Kekerasan Cederai Ramadan, Rakyat dan Aparat Mestinya Imsak
JAKARTA-Mantan Ketua Umum PP Muhammadiyah Prof. Din Syamsuddin mengatakan belasan nyawa, termasuk usia remaja hilang sia-sia.
Bahkan, kata dia, ada yang belum diketahui nasibnya terkait peristiwa 21-23 Mei.
"Hal ini, tidak bisa tidak, adalah buah dari kekerasan yang mengenaskan yang terjadi pada Bulan Suci Ramadan. Seyogianya semua pihak, baik rakyat maupun aparat, dapat melakukan imsak atau pengendalian diri sebagai esensi ibadah Ramadan," kata Din via siaran persnya yang diterima di Jakarta, Rabu (29/05).
Din meingatkan agar semua pihak menghindari Indonesia meluncur menjadi negara kekerasan menyusul kericuhan yang terjadi pada 21 hingga 23 Mei tersebut.
"Peristiwa 21 sampai dengan 23 Mei sebagai reaksi terhadap penetapan hasil pemilu oleh KPU, dinilai sebagian rakyat tidak jujur dan tidak. Peristiwa kekerasan itu sungguh memprihatinkan," ujarnya.
Namun, sambung Din, nasi telah menjadi bubur karena kekerasan telah mencederai kesucian Ramadan.
"Lebih parah lagi jika kekerasan fisik yang telah menimbulkan korban itu masih berlanjut pada kekerasan verbal dalam bentuk saling menyalahkan, bahkan dengan saling melempar tuduhan, dengan klaim akan kebenaran secara sepihak.
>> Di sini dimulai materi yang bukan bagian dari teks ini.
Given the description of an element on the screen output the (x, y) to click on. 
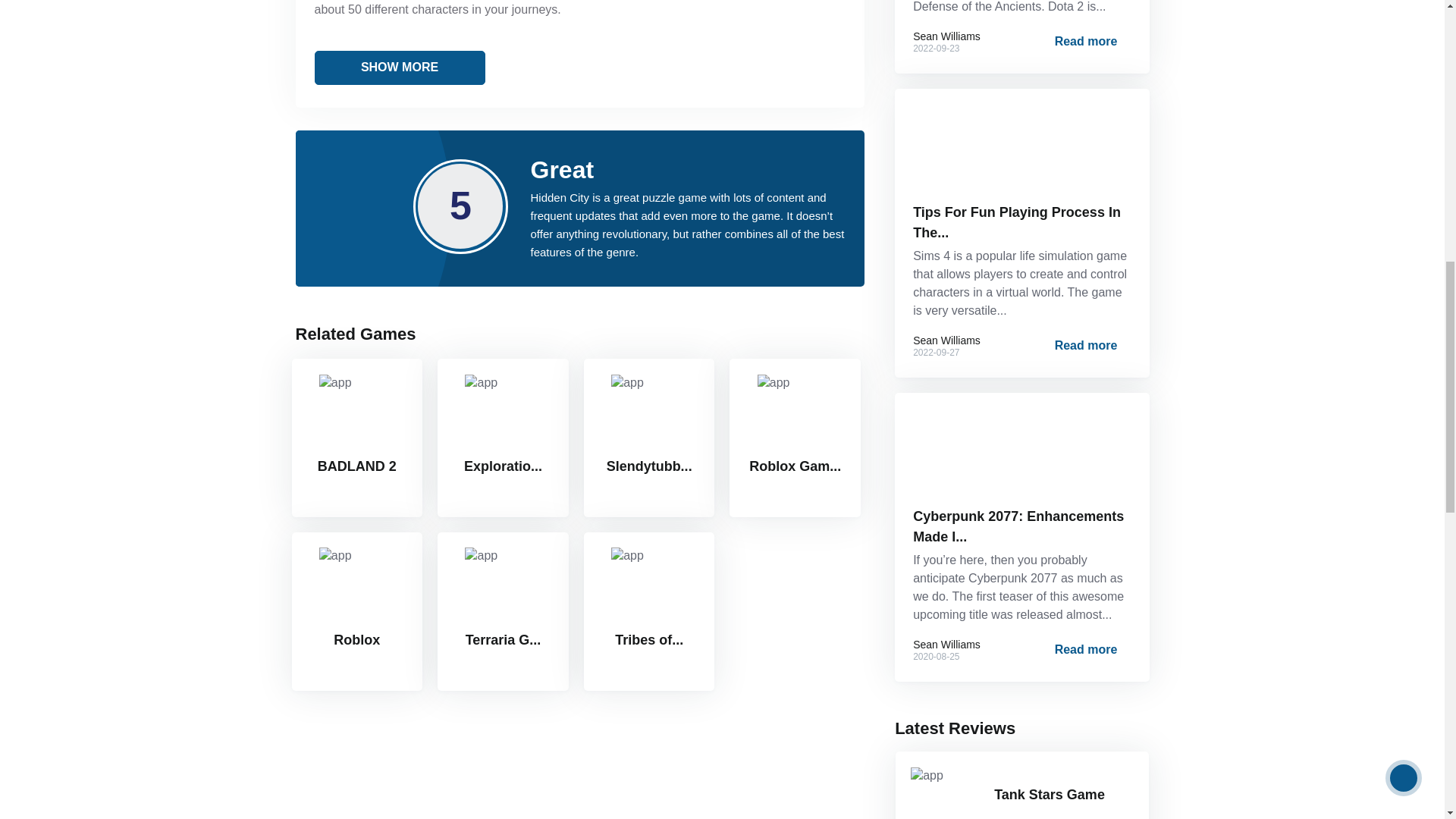
Exploratio... (503, 437)
Terraria G... (503, 611)
Tribes of... (648, 611)
User rating 5 (354, 663)
User rating 5 (500, 490)
Currency Converted (649, 466)
SHOW MORE (399, 67)
app (480, 556)
Currency Converted (794, 466)
Currency Converted (502, 466)
Roblox (356, 611)
User rating 5 (354, 490)
app (480, 383)
BADLAND 2 (356, 437)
Inilah awal dari malapetaka kebangsaan," katanya
Menurutnya, tiada jalan lain untuk mengatasinya kecuali negara harus hadir menegakkan keadilan dan kebenaran.
"Jangan sampai negara abai dan meluncur menjadi negara kekerasan dengan menampilkan kekerasan negara (state violence)," ujar dia.
Din kemudian mengusulkan dilakukan tabayun melalui Tim Pencarian Fakta. "Kalau tidak, Tragedi Ramadan 2019 ini akan menjadi lembaran hitam dalam kehidupan kebangsaan kita," katanya.
Dia menilai sekarang saatnya keadilan dan kebenaran ditegakkan. "Kalau tidak, Allah Yang Maha Adil akan menegakkannya, kalau tidak di dunia maka pasti di akhirat nanti," tutupnya. (Ant)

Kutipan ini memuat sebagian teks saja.